Cry out for insight, and ask for understanding. Search for them as you would for silver, seek them like hidden treasures. Then you will understand what it means to fear the Lord, and you will gain knowledge of God. – Proverbs 2:3-5 (NLT)
In the Holiness/Pentecostal tradition in which I grew up, we were trained to not ask fundamental questions. The sacrilege of scrutinizing our faith and dissecting our religious tradition was peppered by statements like the following:
“The holiness of God is not coming down to you; you must come up to God’s holiness.” “God’s word doesn’t have to make sense to us. We just need to obey it.” “Trust in the Lord with all your heart, and lean not to your own understanding.”
Ours was not to question why. Ours was to only ask how we could best meet the religious mandates given to us. Yet there is something viscerally unsettling about surrendering our lives to that which is totally inaccessible to our comprehension. Religious guilt contributes nothing to the cultivation of authentic self-realization.

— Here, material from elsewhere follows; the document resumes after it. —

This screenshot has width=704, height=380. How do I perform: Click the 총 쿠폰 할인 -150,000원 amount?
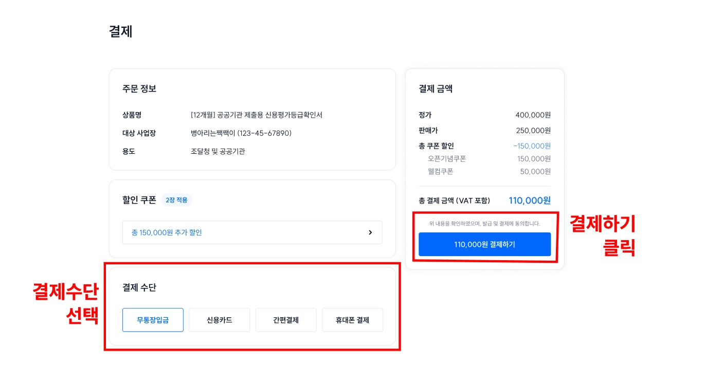(532, 146)
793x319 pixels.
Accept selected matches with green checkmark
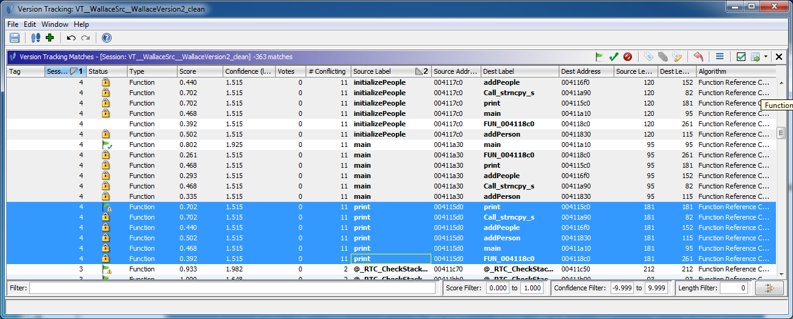point(614,57)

What a relief to find out that faith is not just about loving God with all our hearts but also loving God with all our minds. How un-inhibiting it is to contemplate how God’s answers to our questions often question the answers we thought we knew.
Crying out for insight and asking for greater understanding are precisely what drive the scientific research and discovery that have provided answers to so many of our prayers.
When our theology is a critical part of the investigations regarding how life happens, and when our theology raises the critical questions regarding why life happens and where life is headed, then our theology can rightly re-claim the designation given centuries ago by Thomas Aquinas, “Queen of the Sciences.”
Prayer
Lord, thank you for truth that is available to all who diligently inquire. Amen.